Sexual health is an issue affecting everyone. In 2019 alone, more than 2.74 million people in England attended a sexual health clinic. And every year, hundreds of thousands of Britons are diagnosed with a sexually transmitted infection (STI). Over a lifetime, many of us will need to seek sexual health support.
Yet despite how common sexual health problems are, most of us are reluctant to talk about them. For example recent research found that Britons most commonly do their google searches about STIs and screening in the early hours. This finding reflects a sense of shame and taboo – that it is in our most isolated moments that we seek answers to these questions.
For Sexual Health Awareness Week 2022, we spoke to Dr Albert Aka, Consultant Gynaecologist at The Gynae Centre and renowned expert on sexual health, about why we need increased awareness.
Why is there still such a taboo around sexual health?
How would you define sexual health?
“First and foremost, sexual health means defence against disease, including HIV and STIs such as chlamydia or gonorrhoea,’ Dr Aka says. ‘But such protection depends upon access to accurate information about infection transmission and STI testing – not to mention access to the testing and healthcare itself.
“In this spirit, the World Health Organisation’s characterisation of sexual health is much broader than the absence of STDs or reproductive tract infections (such as bacterial vaginosis) which if left untreated may lead to fertility problems or other serious health concerns. The WHO makes clear that sexual health also concerns freedom from coercion or discrimination, and the ability to make one’s own choices and access clear information.”
Why is sexual health important?
Sexual health is central to quality of life. As the World Health Organisation makes clear, it’s about much more than the absence of disease, covering wider wellbeing. That said, of course protection against infection is hugely important. Dr Aka says: “The problem with STIs like gonorrhoea for example, is not only the symptoms they can create, but the longer-term consequences associated with them.
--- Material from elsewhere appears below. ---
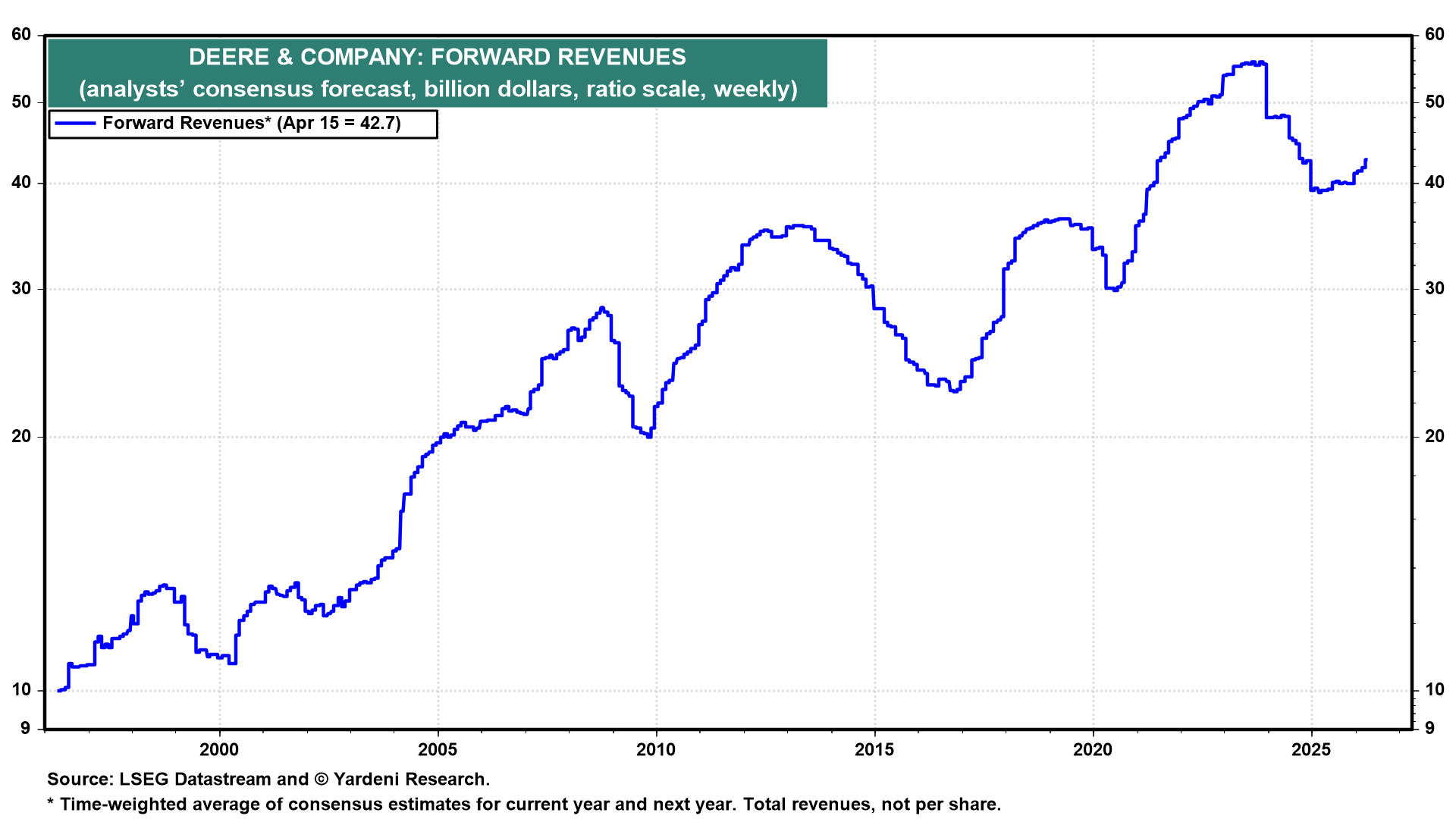1456x819 pixels.
Task: Click the 2015 x-axis year label
Action: pyautogui.click(x=874, y=750)
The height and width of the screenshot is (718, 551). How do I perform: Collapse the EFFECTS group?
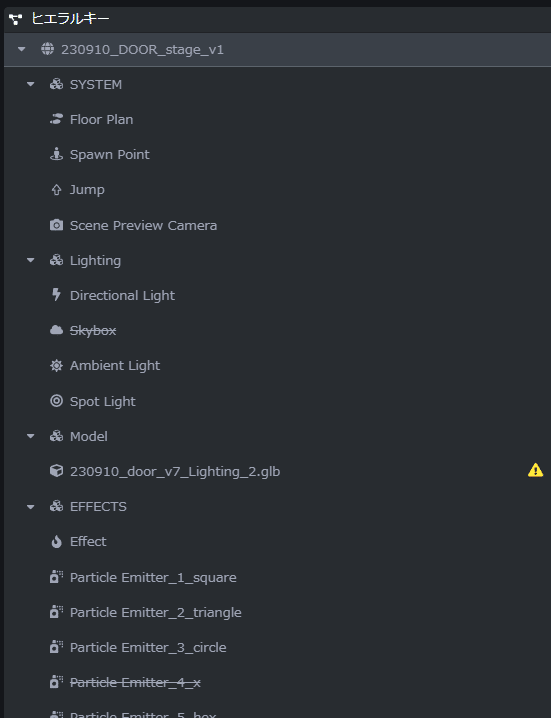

For example if left untreated, infections like gonorrhoea or chlamydia can lead to Pelvic Inflammatory Disease (PID) which can cause problems such as infertility and ectopic pregnancy.” This is where healthcare access and information come in to improve sexual health.
Why do destigmatising efforts matter? Because sexual health taboos and STI stigma can cause people to avoid getting tested, and accordingly treated. Stigma can also prevent people disclosing an infection to previous or current sexual partners who may also be infected. In other words, stigma can actually encourage the spread of infection.
“There are still so many myths and so much misinformation,” Dr Aka says. “Heterosexual women are more likely to get STIs only because such infections are more easily transmitted to them from male partners. And yet historically it is women who have borne the brunt of sexual health stigma.”
In 2022 sexual health awareness efforts are as important as ever, because there is evidence that while casual sex continues to be popular, condom use is in decline.
How do you know if your sexual health is good?
Data shows that women tend to be more likely to get tested than men but are also more likely to catch STIs because in heterosexual couplings, these infections are more easily transmitted from man to woman than vice versa.
While many STIs come with symptoms, some can dwell in the body with no signs, including chlamydia, the most commonly diagnosed STI. So, while here at The Gynae Centre we have produced helpful resources such as a vaginal discharge guide to help spot potential problems, there is no absolute peace of mind without testing.
Sexual health best practice means using condoms with a new partner until both of you have been tested and given the all-clear. As a woman, it also means getting your regular cervical smear tests and paying attention to your body, because for example, some changes to vaginal discharge can signal an infection (e.g. bacterial vaginosis) that may not have come from sexual intercourse, but that can lead to complications if left untreated.
Good sexual health also means listening to yourself and your own needs and wants. In other words, good sexual health is good self-care.